You can follow up questions about workplace culture with ones regarding the management style of the people in charge. Even more so than getting along with your future coworkers, it is important to get along with your potential future boss. There is a range of different management styles, from the more appealing democratic or visionary, to the less desirable autocratic or laissez-faire. Depending on the position you are interviewing for, and how much interaction you will have with management, this is a good area to explore. It should give you an idea of whether or not your working style will mesh well with your manager and the rest of the staff.

 

healthcare workplace culture

 

“Can you tell me about your healthcare career path?”

 

This is a great question that allows you to get to know your interviewer better without getting too personal. Deeply personal questions should be avoided until much further along in your relationship. By showing interest in the path that got them to where they are now, you are telling your interviewer that you are eager and ambitious. It is also a chance to establish rapport! It may cause your interviewer to reminisce to a time that they were in your position…having a bit of empathy on your side can’t hurt.

 

“What kind of training is provided for this healthcare job?”

 

If this hasn’t already been clarified in the interview, getting a sense of how much – or how little – training will be provided is a great question to ask.
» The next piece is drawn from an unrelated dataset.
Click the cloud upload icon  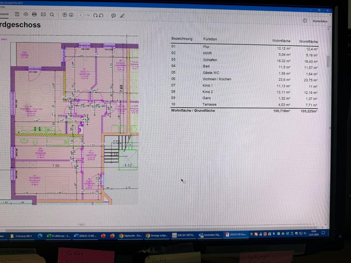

It will give you a better sense of how long you will be learning the ropes and when you will actually begin to get your hands dirty. If their answer is vague, there may not be any formal training programs in place, which could be off-putting for some.

 

“What are some of the challenges the facility/industry is currently facing?”

 

You obviously have to be well educated and qualified for the position. However, keep in mind that your interviewer may also want to hear your opinion on current healthcare topics. Do some research on current issues and come prepared. This will allow you to have an intelligent conversation that you have some control over. Having some questions or comments about the specific healthcare industry that you are interviewing in demonstrates that you have interest in the field in a broader sense. If you are interviewing for a nursing role, you could discuss current nurse staffing issues. Radiology candidates could discuss the new advancements in technology the field is seeing. Chatting with your interviewer about shared interests will end the interview on a more relaxed note.

 

“What qualities do your top healthcare professionals possess?”

 

Understanding the facility’s idea of a successful healthcare employee is another opportunity that will help determine if you will be a good fit with the rest of the team. For example, your interviewer may consider someone who is outgoing and aggressive to be successful. This may not be good news if your personality tends to be passive and introverted. Every healthcare facility is different, and not all personality types will shine in the eyes of every manager. You know yourself, and your work ethic, better than anyone. Assuming the hiring manager is being open and direct, you will get a sense of whether you will succeed based on the answer to this question.

 

A follow-up question could be ‘What do you think my biggest challenges will be if we move forward?’ After you have gone over your credentials, working style and a bit about yourself, your interviewer should be able to answer this with insight. By identifying potential challenges before even beginning your new position, you can start as prepared as possible.